One of the patients that I spoke in detail with decided on the TRAM (Transverse Rectus Abdominus Myocutaneous) Flap operation. In this procedure a tissue flap including skin, fat, and muscle taken from the abdomen is used to make a new breast mound. This surgery may require hospitalization for 3-4 days. Recovery will take 3-6 weeks. Another option is to place tissue expanders in the chest area where the breasts were. These expanders are slowly filled with saline to create room for an implant at a later date. This procedure is better for some who may want only one surgical area or who do not have ideal tissue to create a new breast. This surgery is often done as an outpatient procedure and recovery will take a couple of weeks.

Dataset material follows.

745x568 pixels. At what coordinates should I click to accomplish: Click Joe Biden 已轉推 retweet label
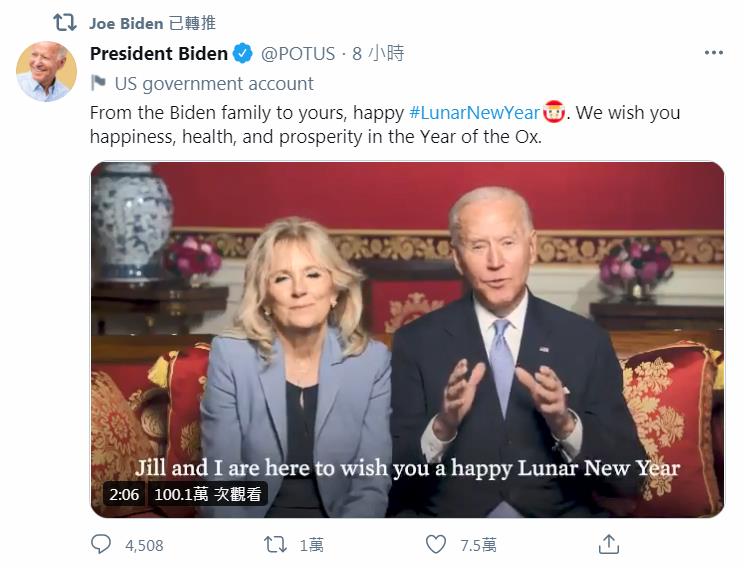click(152, 22)
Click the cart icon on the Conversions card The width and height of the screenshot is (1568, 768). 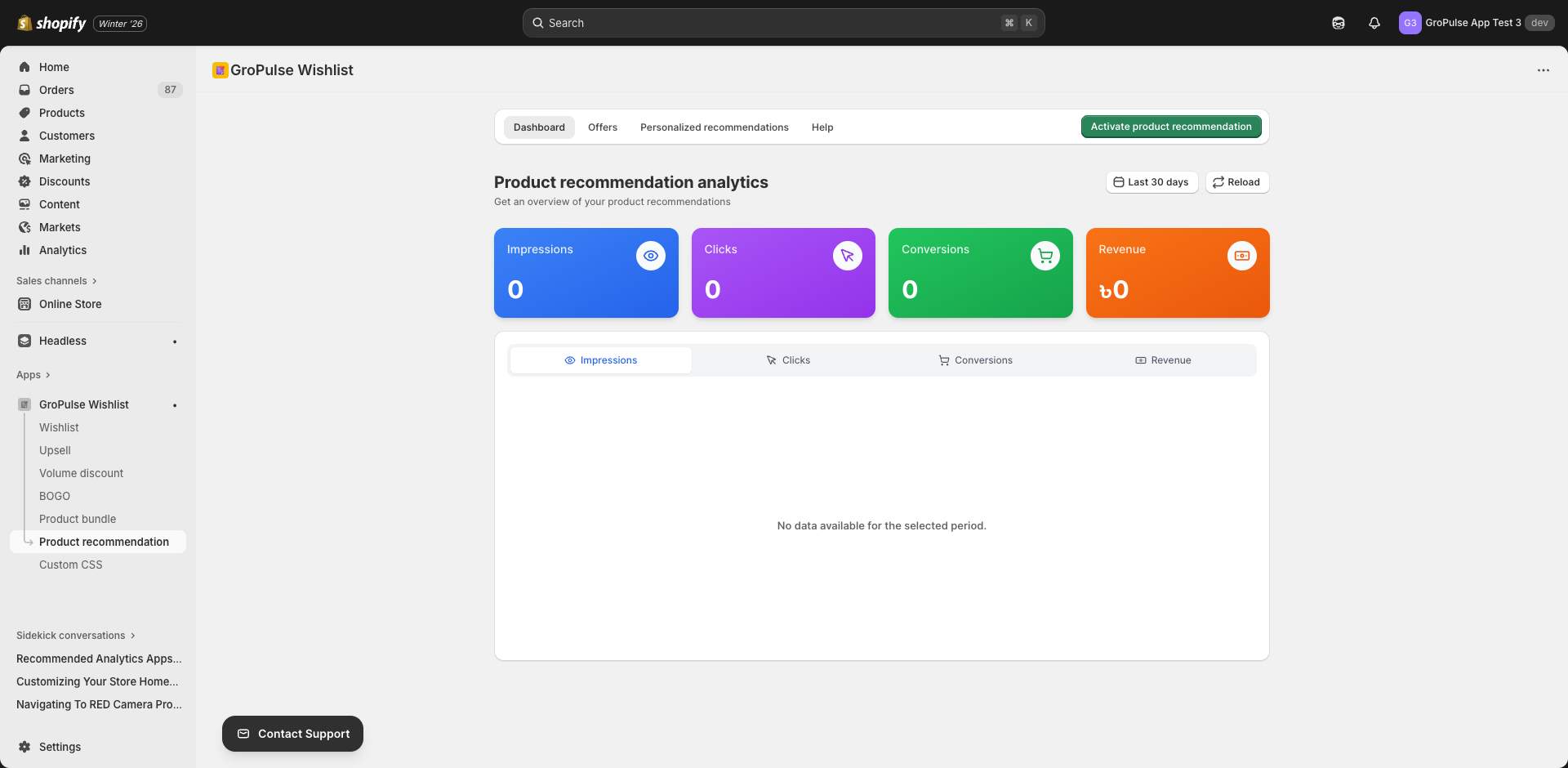pos(1045,255)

It is also important in some cases to reconstruct the opposite breast to match. As one patient put it, “I had a breast that looked like it was 20 years old and one that looked 50!” Many women opt to have the opposite breast lifted in these situations. After going through the disease many women make the best of the reconstruction and decide on the size and shape they had always wanted. There are several options and continuous advances made for women with breast cancer at any stage. Whether women begin reconstruction in the operating room immediately after their mastectomy or wait until months after chemotherapy or radiation; the reconstruction is vital in their recovery. Dr. Whiteman is known for working hand in hand with the oncologists and other surgeons to determine what is best for his patients. After what these survivors have gone through, the reconstruction is a positive step forward.
My previous rotation was working with an oncologist, therefore, my exposure to breast cancer has come full circle. What a wonderful experience to see these women at this part of their journey with a new lease on life. They are some of the most open and touching patients I have come in contact with. After speaking with many of these ladies, it is easy to understand that they chose Dr. Whiteman to be a part of their journey because of how “comfortable” they felt with him and his office staff. As one woman declared, “It was hard to realize how much of me would be lost, I will never be the same…but Dr. Whiteman made me whole again.”